Galera cluster goes down every 5-10 days

77 views

Skip to first unread message

François Delpierre

unread,

Oct 10, 2022, 2:59:20 AM10/10/22

to codership

Hi,

I have a problem for several months I need to understand. Config:

3 nodes (galera1,galera2,galera3)
Server version: 10.6.7-MariaDB-2ubuntu1.1-log Ubuntu 22.04
Running in LXC / Proxmox VE

The load balancer is ipvs TCP with higher weight on first node, and properly removed the failing node:

root@burns2:~# ipvsadm --list --tcp-service "192.168.232.1:3306"
Prot LocalAddress:Port Scheduler Flags
-> RemoteAddress:Port           Forward Weight ActiveConn InActConn
TCP burns2:mysql rr persistent 180
-> 192.168.10.51:mysql          Masq    4      0          34
-> 192.168.10.53:mysql          Masq    1      0          32

Problem, about every 5-10 days:

The second nodes gangs (galera2), but galera does not evict it. Instead, the entire cluster switch to Read-Only. More details:

The galera2 instance becomes unresponsive (hangs).
The LB in front of the cluster properly remove galera2 from the backends. But on the clients connecting to the 2 remaining nodes, logs shows:
WordPress database error Lock wait timeout exceeded; try restarting transaction for query UPDATE `wp_options` SET `option_value` = ...
I can connect from localhost via socket on galera2, but even a show status hangs.
I cannot connect from remote network on the failing node ( Access denied for user... )
A client from localhost on galera2 (network) gets a more explicit error:
ERROR 1226 (42000): User 'exporter' has exceeded the 'max_user_connections' resource (current value: 5)
I can connect on the 2 other nodes via network. But they are "Read Only".

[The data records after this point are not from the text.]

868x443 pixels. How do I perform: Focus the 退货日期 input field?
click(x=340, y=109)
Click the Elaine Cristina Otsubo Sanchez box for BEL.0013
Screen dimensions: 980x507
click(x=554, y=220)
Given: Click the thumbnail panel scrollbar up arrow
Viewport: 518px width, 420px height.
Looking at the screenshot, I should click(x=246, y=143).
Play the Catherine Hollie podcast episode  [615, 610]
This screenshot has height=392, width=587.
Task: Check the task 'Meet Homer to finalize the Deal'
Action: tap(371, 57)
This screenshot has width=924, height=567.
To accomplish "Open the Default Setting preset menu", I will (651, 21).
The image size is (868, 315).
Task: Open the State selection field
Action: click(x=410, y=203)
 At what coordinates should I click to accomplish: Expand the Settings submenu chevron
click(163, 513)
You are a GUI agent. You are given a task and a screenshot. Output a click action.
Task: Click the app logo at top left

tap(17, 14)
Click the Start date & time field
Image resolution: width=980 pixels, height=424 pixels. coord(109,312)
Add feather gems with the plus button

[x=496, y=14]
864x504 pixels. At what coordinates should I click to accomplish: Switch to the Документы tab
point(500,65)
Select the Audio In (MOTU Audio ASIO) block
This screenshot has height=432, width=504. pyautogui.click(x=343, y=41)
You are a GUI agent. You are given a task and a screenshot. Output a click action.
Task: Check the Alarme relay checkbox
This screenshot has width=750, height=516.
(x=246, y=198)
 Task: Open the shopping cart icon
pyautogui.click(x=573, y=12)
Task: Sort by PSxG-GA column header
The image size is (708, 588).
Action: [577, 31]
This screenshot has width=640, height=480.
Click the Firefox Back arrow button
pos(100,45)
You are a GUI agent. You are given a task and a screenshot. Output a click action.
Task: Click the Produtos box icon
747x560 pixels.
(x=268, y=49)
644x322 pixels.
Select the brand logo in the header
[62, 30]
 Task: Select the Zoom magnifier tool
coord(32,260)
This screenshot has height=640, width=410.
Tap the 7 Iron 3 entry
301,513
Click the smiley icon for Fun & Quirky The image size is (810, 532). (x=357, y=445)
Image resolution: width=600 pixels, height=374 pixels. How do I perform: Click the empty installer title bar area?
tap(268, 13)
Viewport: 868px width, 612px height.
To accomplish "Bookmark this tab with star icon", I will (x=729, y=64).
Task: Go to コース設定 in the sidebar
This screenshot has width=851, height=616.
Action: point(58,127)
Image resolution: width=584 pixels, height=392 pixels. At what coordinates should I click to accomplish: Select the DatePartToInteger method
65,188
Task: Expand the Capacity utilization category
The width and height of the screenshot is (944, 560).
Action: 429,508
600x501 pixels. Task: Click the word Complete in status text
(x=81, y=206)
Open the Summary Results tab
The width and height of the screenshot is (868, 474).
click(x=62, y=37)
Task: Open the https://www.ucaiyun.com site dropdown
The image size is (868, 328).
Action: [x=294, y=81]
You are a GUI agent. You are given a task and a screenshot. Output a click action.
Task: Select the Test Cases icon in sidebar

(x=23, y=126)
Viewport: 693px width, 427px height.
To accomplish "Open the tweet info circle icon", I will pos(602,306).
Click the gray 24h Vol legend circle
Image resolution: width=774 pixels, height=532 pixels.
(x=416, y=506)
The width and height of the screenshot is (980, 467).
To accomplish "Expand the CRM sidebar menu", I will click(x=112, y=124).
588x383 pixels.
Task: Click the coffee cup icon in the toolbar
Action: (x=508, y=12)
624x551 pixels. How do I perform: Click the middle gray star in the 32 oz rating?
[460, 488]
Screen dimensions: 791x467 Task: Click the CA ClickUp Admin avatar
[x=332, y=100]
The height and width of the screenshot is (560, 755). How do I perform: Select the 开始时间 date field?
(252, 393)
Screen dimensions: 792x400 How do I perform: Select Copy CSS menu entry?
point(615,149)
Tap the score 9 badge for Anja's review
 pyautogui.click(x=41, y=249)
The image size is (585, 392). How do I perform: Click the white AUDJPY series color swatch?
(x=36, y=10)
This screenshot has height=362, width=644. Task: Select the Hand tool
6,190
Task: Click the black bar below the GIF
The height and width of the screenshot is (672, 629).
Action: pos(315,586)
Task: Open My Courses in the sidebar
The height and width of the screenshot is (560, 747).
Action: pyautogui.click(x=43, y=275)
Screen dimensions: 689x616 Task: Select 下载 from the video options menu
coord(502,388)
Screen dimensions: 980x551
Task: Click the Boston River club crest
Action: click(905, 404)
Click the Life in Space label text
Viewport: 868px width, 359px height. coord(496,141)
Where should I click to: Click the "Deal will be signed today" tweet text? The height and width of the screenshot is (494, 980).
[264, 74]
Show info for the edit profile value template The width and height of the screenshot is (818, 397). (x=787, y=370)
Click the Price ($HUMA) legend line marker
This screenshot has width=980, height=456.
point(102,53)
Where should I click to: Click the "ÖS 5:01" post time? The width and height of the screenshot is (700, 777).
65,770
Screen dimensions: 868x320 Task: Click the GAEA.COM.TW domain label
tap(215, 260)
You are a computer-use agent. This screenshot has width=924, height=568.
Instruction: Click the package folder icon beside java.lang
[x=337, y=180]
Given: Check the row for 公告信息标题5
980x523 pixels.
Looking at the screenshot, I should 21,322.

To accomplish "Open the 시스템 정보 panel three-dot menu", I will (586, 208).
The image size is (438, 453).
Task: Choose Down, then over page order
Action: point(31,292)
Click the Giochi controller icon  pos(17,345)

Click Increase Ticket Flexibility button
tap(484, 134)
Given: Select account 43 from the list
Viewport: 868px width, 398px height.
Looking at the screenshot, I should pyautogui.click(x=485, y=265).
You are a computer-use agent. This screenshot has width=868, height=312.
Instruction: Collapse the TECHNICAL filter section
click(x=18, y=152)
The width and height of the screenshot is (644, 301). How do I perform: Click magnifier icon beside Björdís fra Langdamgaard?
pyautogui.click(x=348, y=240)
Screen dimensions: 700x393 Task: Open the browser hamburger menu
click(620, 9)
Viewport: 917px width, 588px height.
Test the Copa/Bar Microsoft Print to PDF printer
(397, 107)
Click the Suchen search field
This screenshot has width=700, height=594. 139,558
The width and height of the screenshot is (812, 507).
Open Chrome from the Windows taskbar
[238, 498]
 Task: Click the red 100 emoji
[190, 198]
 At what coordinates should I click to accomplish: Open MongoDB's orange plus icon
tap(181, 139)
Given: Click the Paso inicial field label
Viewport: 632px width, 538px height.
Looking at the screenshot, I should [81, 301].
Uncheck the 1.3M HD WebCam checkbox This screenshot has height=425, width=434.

On the failing node (galera2):

The /var/log/mysql/mysql.log.1 only shows regular

221007 9:32:39 153380 Connect exporter@localhost on using TCP/IP

To recover galera2:

The DB won't stop (systemctl restart or stop hangs)
I need to SigKill it (-9) the mariadbd process and `systemctl restart mariadb`
Then the cluster immediately goes back online, until next crash...

I need to figure out:

Why Galera does not evict (fencing) the failing galera2 node ?
Why does MariaDB on galera2 hangs ?

Screenshot 2022-10-07 at 11-24-16 Linux Hosts Metrics Base - Dashboards - Grafana.png

Screenshot 2022-10-07 at 11-31-10 Galera_MariaDB - Overview - Dashboards - Grafana.png

Screenshot 2022-10-07 at 11-26-49 Linux Hosts Metrics Base - Dashboards - Grafana.png

François Delpierre

unread,

Oct 14, 2022, 12:47:11 PM10/14/22

to codership

Got similar freeze / Read-Only cluster this morning.

Just shutting down the failing node (always the same node #2) fixes the problem. Cluster goes back to RW, and performs normally. Galera is just not evicting the failing node.

I still have logs for investigations, but decided to reinstall this node #2 from scratch... Let's wait and see...

François Delpierre

unread,

Oct 21, 2022, 6:31:56 AM10/21/22

to codership

Reinstallation of the node did not fix the problem. Sequence of events:

- A snapshot backup freezes the server for about 50s.

- The cluster continues to run, for some 4-5 hours.

- After 4-5 hours, the mariaDB seems to partily freeze : and we see this message appearing on all 3 nodes : "Got an error reading communication packets" when a user connects to it.

- The other nodes says up, and turns into read-only mode instead of evicting the faulty node.

- When I notice the problem, I just isolate the network of the faulty node, it gets quickly evicted : WSREP: forgetting 0e02d3a3-8df4 (tcp://192.168.10.52:4567)
- Then 2 remaining nodes are going back to normal operation (RW mode).

- The reboot of the faulty node takes a lot of time, likely the MariaDB needs to be killed after timeout.

Conclusion:

- There might be some queue/log stacking for some 4-5 hours before the cluster completely goes down, rejecting connections with a "Got an error reading communication packets"

- Galera fails to evict a faulty node if it still answers. The prometheus mysql exporter however well identify the node down (it can't connect to it with a regular user). Some improvements are needed in Galera node failure detection.

- Galera/mariaDB does not support properly snapshot backups, even if it last less than 1 minute.

- I'll switch to power-off backups, and definitely forget about snapshot backups on a galera cluster.